#### Data supplied:
---*---
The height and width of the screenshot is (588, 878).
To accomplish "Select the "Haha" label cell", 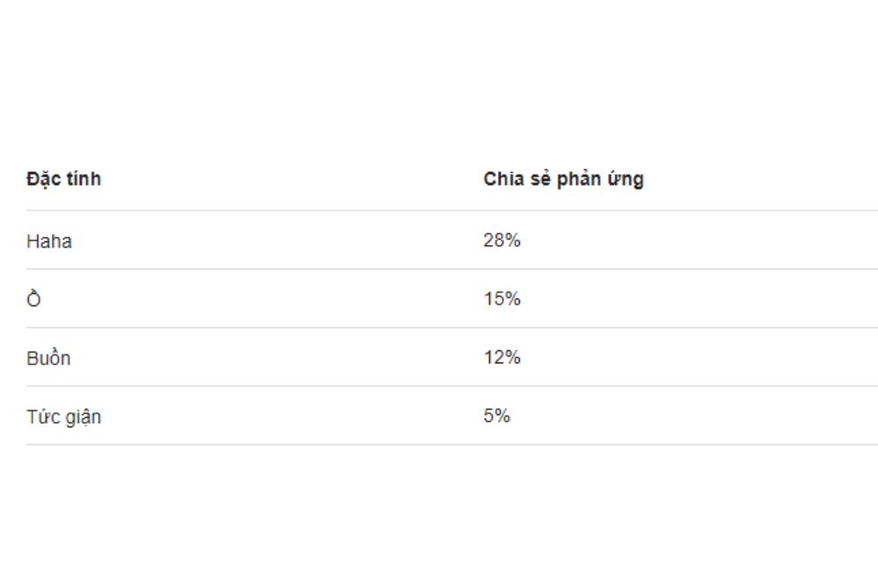I will pos(49,241).
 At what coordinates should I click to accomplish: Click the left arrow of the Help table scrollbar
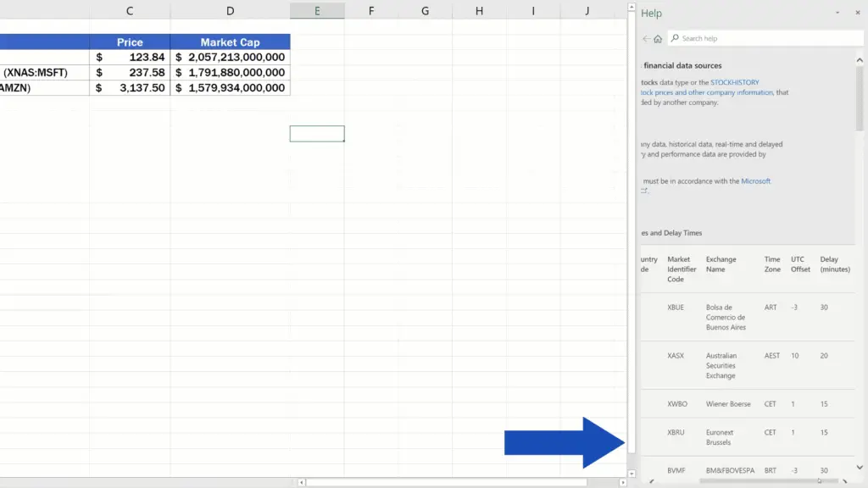point(651,481)
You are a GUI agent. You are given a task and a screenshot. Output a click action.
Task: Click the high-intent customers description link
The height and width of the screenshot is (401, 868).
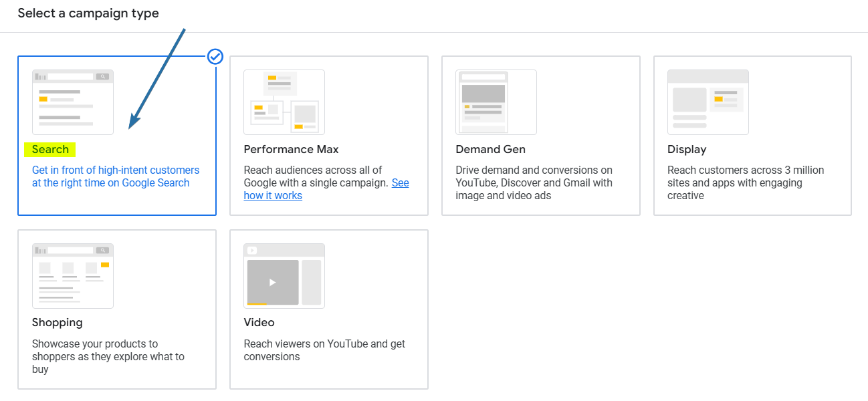coord(115,176)
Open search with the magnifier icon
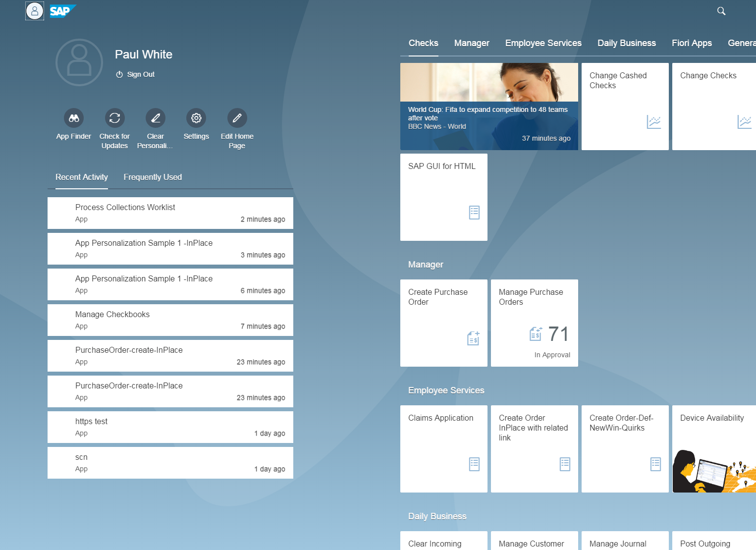The image size is (756, 550). [x=721, y=10]
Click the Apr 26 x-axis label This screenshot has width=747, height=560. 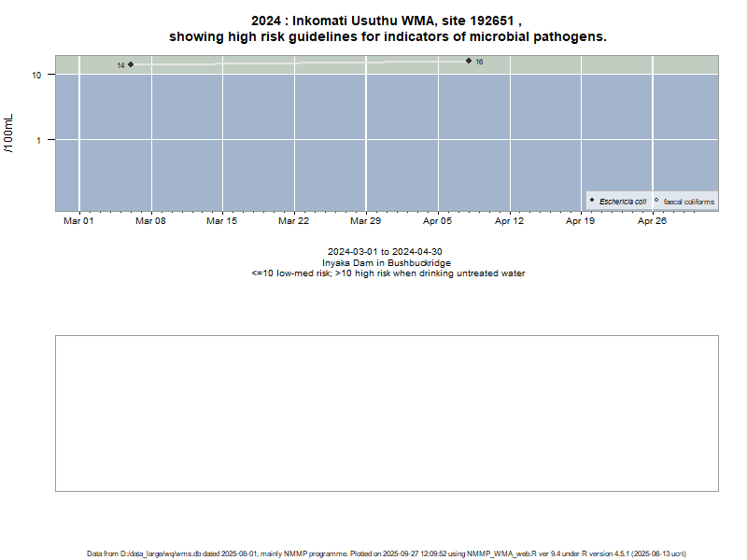[x=652, y=221]
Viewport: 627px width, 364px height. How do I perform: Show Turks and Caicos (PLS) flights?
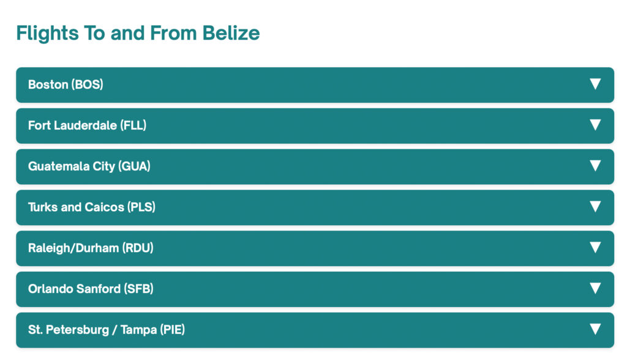coord(92,207)
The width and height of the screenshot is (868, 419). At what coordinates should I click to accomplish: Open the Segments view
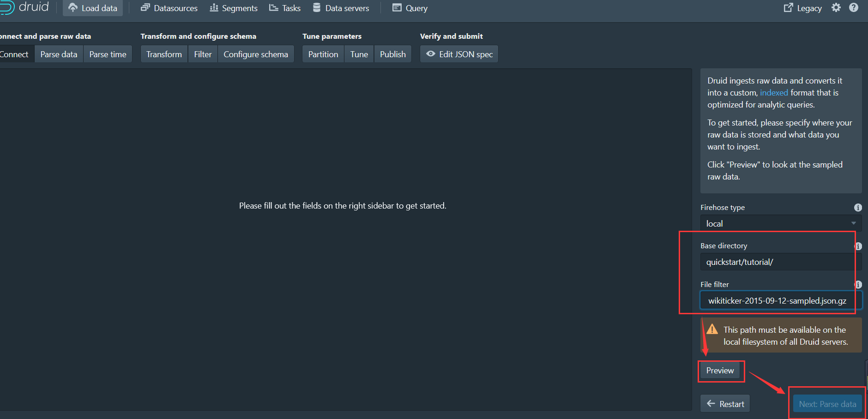coord(234,8)
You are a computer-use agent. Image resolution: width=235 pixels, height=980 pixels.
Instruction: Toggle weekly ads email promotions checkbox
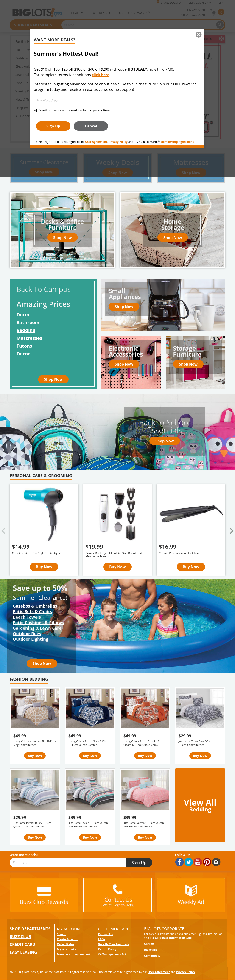click(35, 110)
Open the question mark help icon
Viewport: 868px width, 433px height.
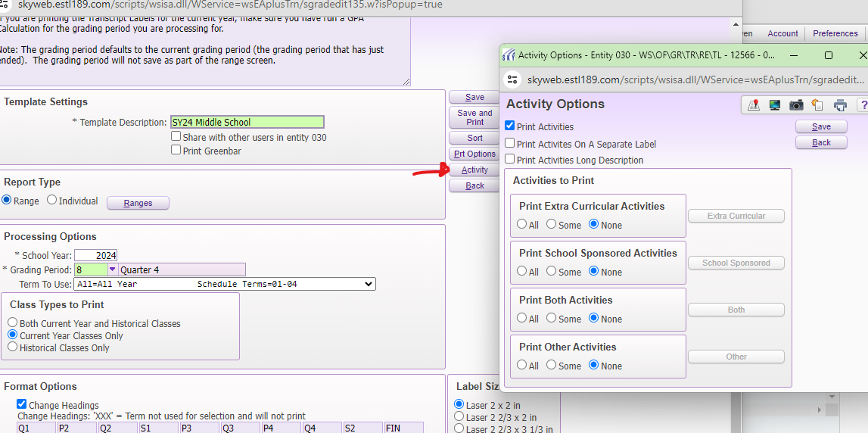tap(862, 105)
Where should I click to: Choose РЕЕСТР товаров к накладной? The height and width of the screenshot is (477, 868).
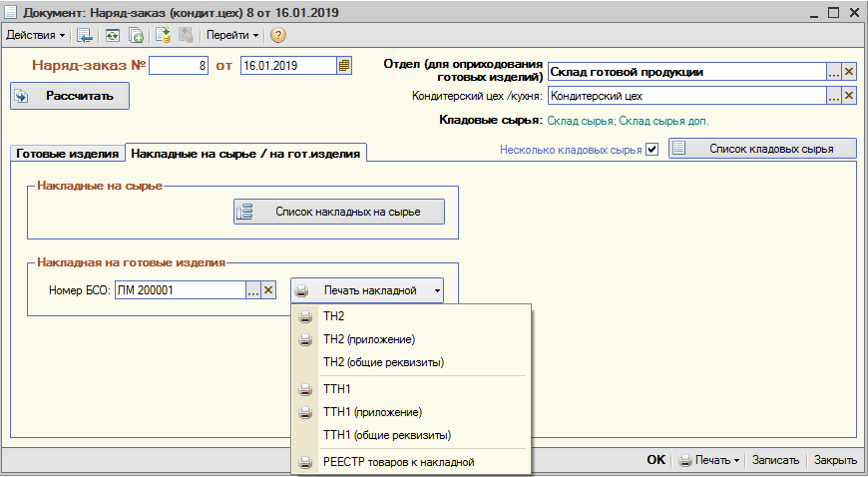click(398, 462)
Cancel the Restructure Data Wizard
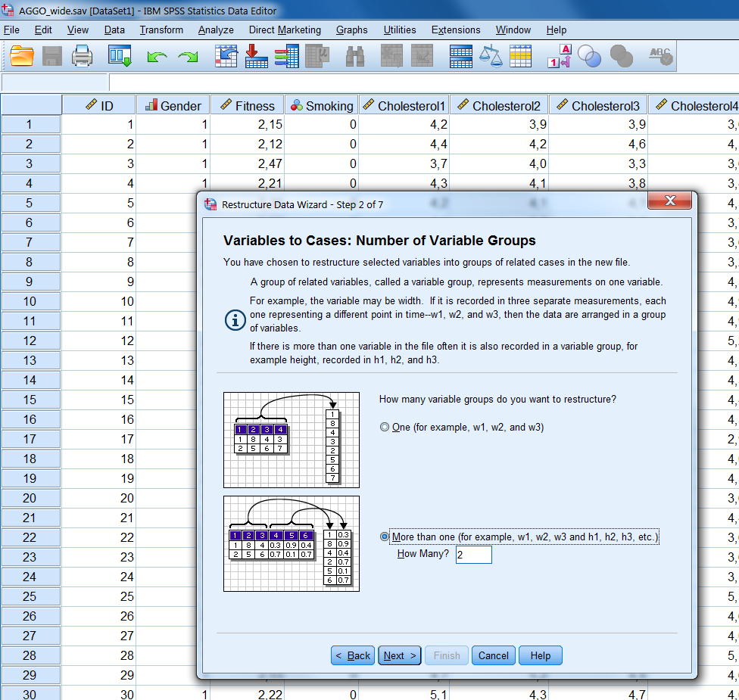The image size is (739, 700). click(x=493, y=655)
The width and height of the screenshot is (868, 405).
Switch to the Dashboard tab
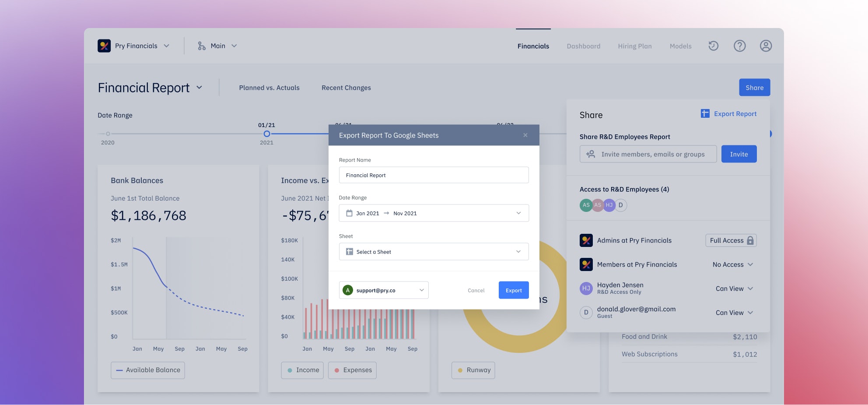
---*---
#### What needs to be done:
Leave out the pictures, and write out exactly the lines from the line containing "Where should I" through the end of the records above.

#### Worked solution:
Where should I click to: Choose РЕЕСТР товаров к накладной? The height and width of the screenshot is (477, 868).
click(398, 462)
Cancel the Restructure Data Wizard
The image size is (739, 700). click(x=493, y=655)
The width and height of the screenshot is (868, 405).
Switch to the Dashboard tab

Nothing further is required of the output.